Several components of the tumor microenvironment are known to contribute to in vivo disease progression and metastatic behavior. The extracellular matrix (ECM) is one such contributing factor. The ECM is a complex cellular scaffold found throughout the body that consists of collagen, cell-adhesive glycoproteins and other proteins. ECM supports adhesion and intracellular communication networks, and also facilitates cellular migration, including directionality, as a collective group.1 This type of migration is a significant aspect of wound healing and also of tumor metastasis, which is the primary cause of cancer morbidity and mortality.2 Additionally, stromal cells, such as fibroblasts, are found within in vivo cellular models commonly studied using in vitro scratch wound healing methodologies. Fibroblasts are responsible for depositing components of the ECM, and in the solid tumor microenvironment, influence cancer cells in migration, invasion and other tumorigenic processes.3 The presence of these cells is widespread among cancers such as pancreatic, lung, and head and neck squamous cell carcinoma (HNSCC).4-6 Because of the important role that ECM and stroma play in vivo, each should be included when performing in vitro cell migration studies to increase the relevance of generated data.

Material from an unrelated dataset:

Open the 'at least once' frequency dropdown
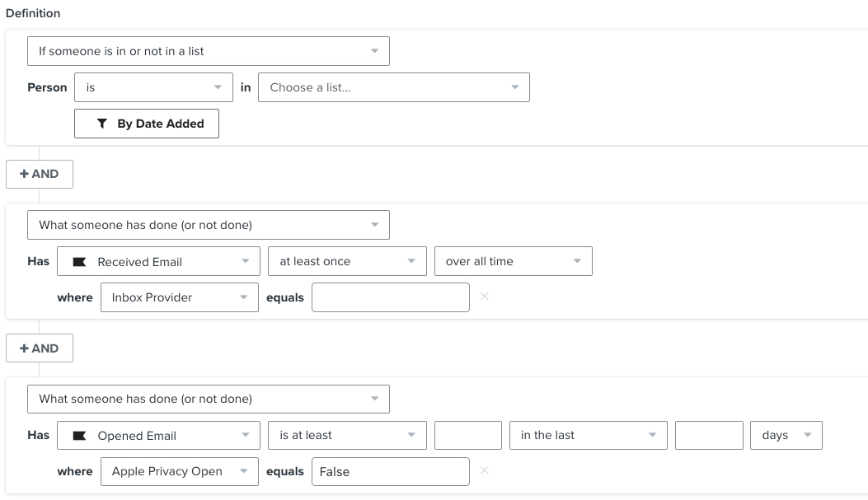click(347, 261)
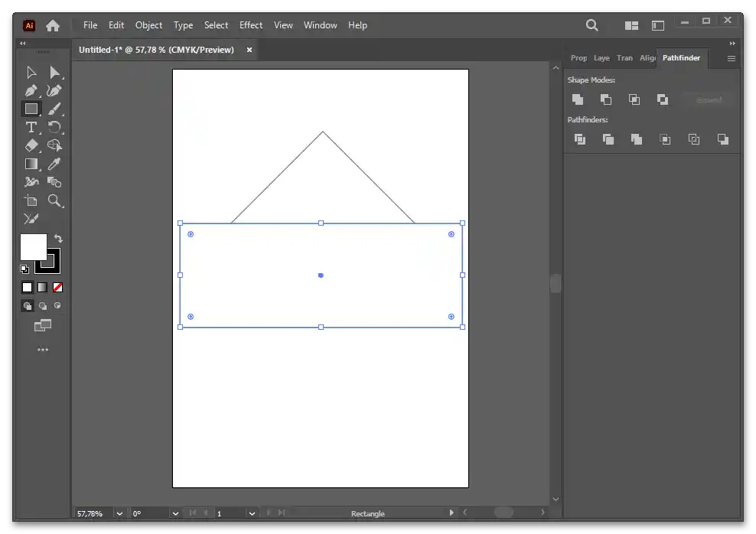This screenshot has width=756, height=534.
Task: Click the Fill color swatch
Action: point(32,246)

The wound healing or scratch assay is a straightforward and widely used method to measure cell migration. In the method, once cultured cells reach confluence, the monolayer is mechanically scratched, thus creating a cell-free zone, and for some cell models simulates a wound area. Collective cell migration into the cell-free zone is then kinetically imaged over time to characterize cell movement when uninhibited or under the influence of a test molecule. When wounds are created manually, most times using a pipette tip, the wound width, orientation and placement within the well are difficult to standardize.7 Without reproducibility, variability in calculated measurements within replicate wells and across titrations can complicate final conclusions regarding cell migratory behaviors.
Here we demonstrate the use of a novel, automated tool to create consistent and reproducible scratch wounds in cell monolayers formed on the bottom of a microplate well. We use a single cancer cell model as well as a co-culture of fibroblasts and cancer cells; each plated in collagen-coated microplate wells to more closely simulate in vivo microenvironments and facilitate cell migration. The tool fits into any size laminar flow hood and features an interchangeable pin manifold for use with 24- or 96-well plates, as well as a preprogrammed, hands-free cleaning and decontamination protocol to reduce the risk of contamination. Following scratch wound generation, the plate is transferred to an Agilent BioTek automated imager or the Agilent BioTek BioSpa live cell imaging system to kinetically monitor cell migration using high contrast brightfield and fluorescence imaging.
Materials and methods
Cells: HT-1080 fibrosarcoma cells (part number CCL-121) were purchased from ATCC (Manassas, VA). Human neonatal dermal fibroblasts expressing RFP (part number cAP-0008RFP) were purchased from Angio-Proteomie (Boston, MA). U-87 glioblastoma cells expressing GFP were generously donated by Dr. Sachin Katyal (University of Manitoba, Winnipeg, Manitoba, Canada).
Experimental components: Advanced DMEM (part number 12491-015), fetal bovine serum (part number 10437-036), penicillin-streptomycin-glutamine (100x) (part number 10378-016), TrypLE express enzyme (1x), phenol red (part number 12605-010), Alconox powdered precision cleaner (part number 16-000-104), and Virkon-S (part number NC9821357) were purchased from ThermoFisher Scientific (Waltham, MA). Collagen Type I, Bovine (FITC) (part number C7510-11) was purchased from US Biological (Salem MA). Acetic acid (part number A6283) was purchased from Millipore Sigma. 24-well clear TC-treated multiple well plates (part number 3524) and 96-well clear, flat bottom, polystyrene TC-treated microplates (part number 3598) were purchased from Corning Life Sciences (Corning, NY).
Agilent BioTek AutoScratch wound making tool: The AutoScratch wound making tool automatically creates reproducible scratch wounds in cell monolayers grown in microplates. The simple pushbutton operation and tool-free scratch pin manifold exchange make it easy to process either 96- or 24-well plates, which are commonly used in migration and invasion assays. The compact system features an onboard, preprogrammed cleaning routine to keep the scratch pins free of cell buildup and avoid contamination. AutoScratch precisely and efficiently automates the sample prep for imaging workflows with Agilent BioTek Cytation cell imaging multimode readers and Agilent BioTek Lionheart automated microscopes.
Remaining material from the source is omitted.